Les drones sèment la confusion
L’incident ne s’est pas arrêté là. Des drones non identifiés ont pénétré l’espace aérien danois deux jours consécutifs, contraignant les autorités à fermer plusieurs aéroports majeurs, dont celui d’Aalborg, vital à la fois pour le trafic commercial et militaire.
Les drones se sont également approchés de la base aérienne de Skrydstrup, où sont stationnés des F-16 et des F-35, ce qui a été perçu comme un test dangereux de la réactivité des défenses occidentales sur des points stratégiques.
Un signal d’alarme
Face à ces événements, le Danemark a invoqué l’article 4 du traité de l’OTAN, qui prévoit une consultation entre alliés lorsqu’un membre estime que sa sécurité est menacée.
Cette mesure n’équivaut pas à l’article 5 sur la défense collective, mais constitue une alerte sérieuse incitant à une évaluation conjointe du risque et à la définition d’une réponse appropriée. Historiquement, cet article n’a été activé qu’en période de crises majeures, soulignant la gravité accordée par Copenhague à la situation.
Réactions européennes et inquiétudes croissantes
La ministre des Affaires étrangères de Lettonie, Baiba Braže, a suggéré que les attaques par drones pourraient relever d’« une activité étatique », tout en appelant à une analyse approfondie avant d’attribuer officiellement la responsabilité.
Cette retenue illustre la prudence européenne face à Moscou, partagée entre condamnation ferme et volonté d’éviter une escalade directe. Des experts avancent toutefois que ces attaques portent la marque de la « flotte fantôme » russe, un réseau de navires utilisés pour contourner les sanctions pétrolières, susceptibles aussi de mener des opérations hybrides incluant la surveillance ou le lancement de drones.
Un nouveau test pour l’OTAN
Avec l’adhésion récente de la Suède et de la Finlande, l’OTAN compte désormais 32 membres, renforçant son dispositif sécuritaire en Europe du Nord. Mais les « violations répétées » attribuées à la Russie, qu’elles impliquent des avions ou des navires, mettent à l’épreuve la capacité de l’Alliance à dissuader sans provoquer de confrontation directe.
Le secrétaire général de l’OTAN, Mark Rutte, a reconnu la gravité de la situation, affirmant sur la plateforme X que l’Alliance « prend très au sérieux la question des drones » et qu’elle coopère avec le Danemark pour protéger les infrastructures vitales.

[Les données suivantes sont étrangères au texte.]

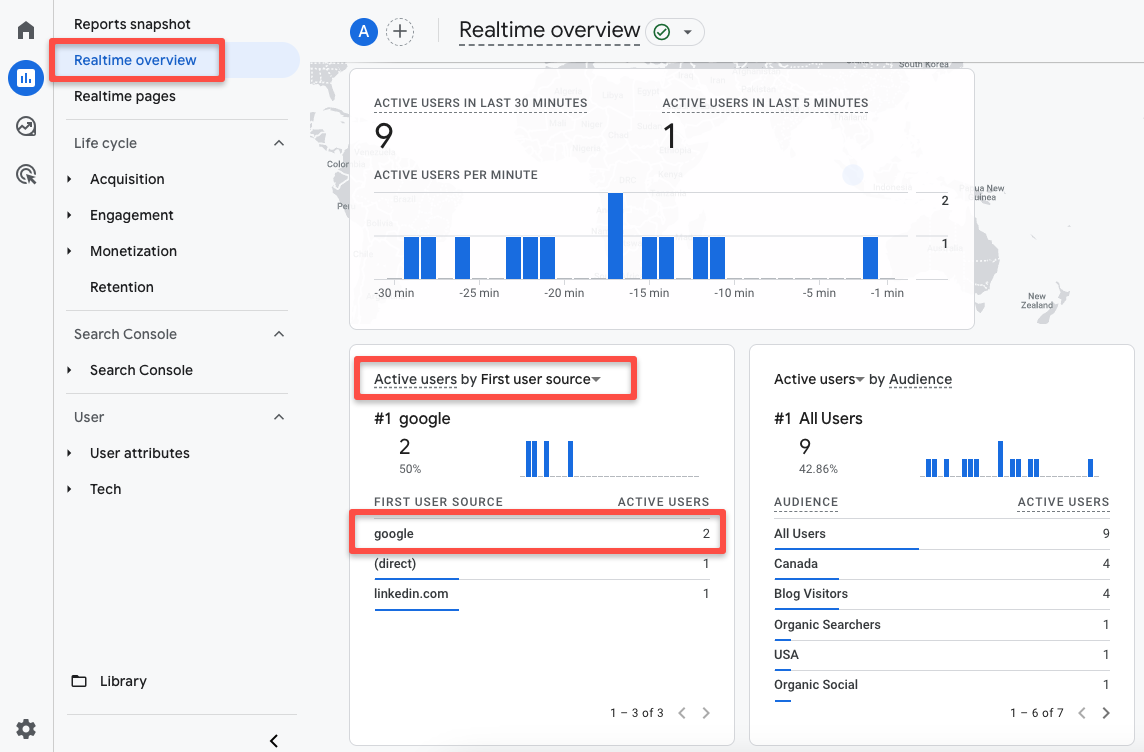Image resolution: width=1144 pixels, height=752 pixels.
Task: Add a comparison with the plus icon
Action: 400,31
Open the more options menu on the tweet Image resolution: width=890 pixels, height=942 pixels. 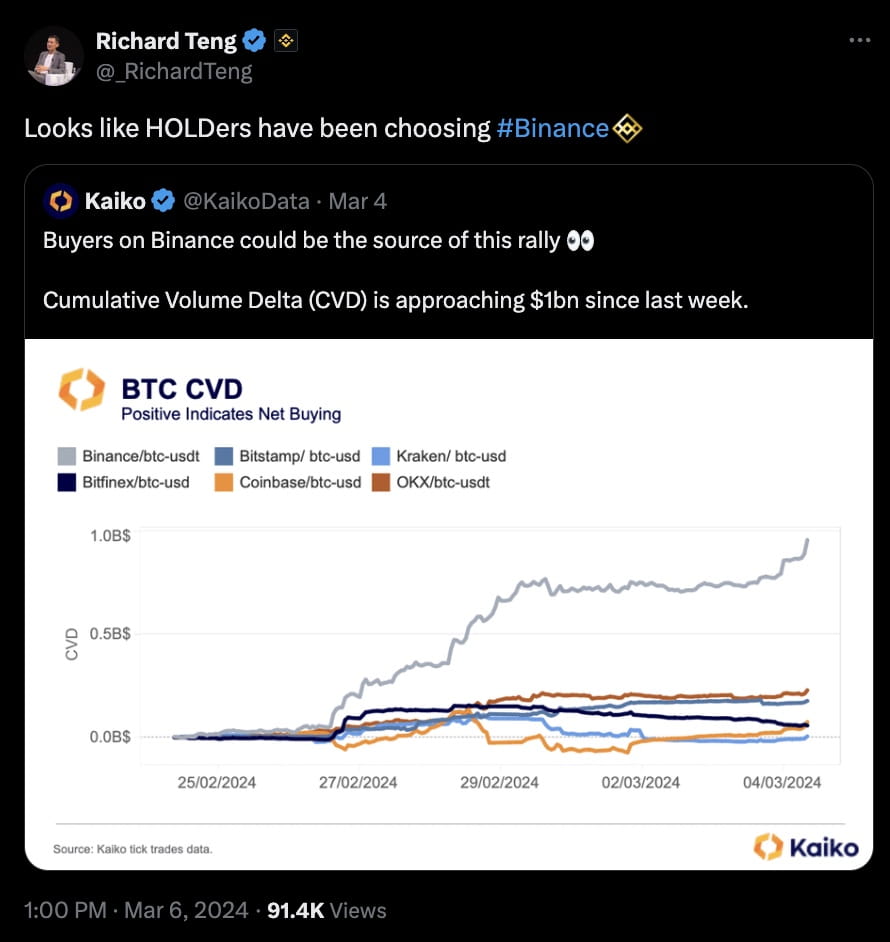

Escalade ou nouvelle guerre froide ?
La Première ministre danoise, Mette Frederiksen, a averti que la Russie « restera une menace pour l’Europe et pour le Danemark durant de longues années », insistant sur le fait que ces incidents relèvent d’une confrontation stratégique prolongée.
De son côté, l’ancien ministre lituanien des Affaires étrangères, Gabrielius Landsbergis, a mis en garde : abattre un avion russe dans l’espace aérien de l’OTAN serait « inscrit dans l’Histoire comme l’étincelle d’une guerre commencée en 2022 ». Une remarque qui illustre la crainte des pays baltes que l’absence de riposte ferme expose l’Alliance à de nouvelles provocations de Moscou.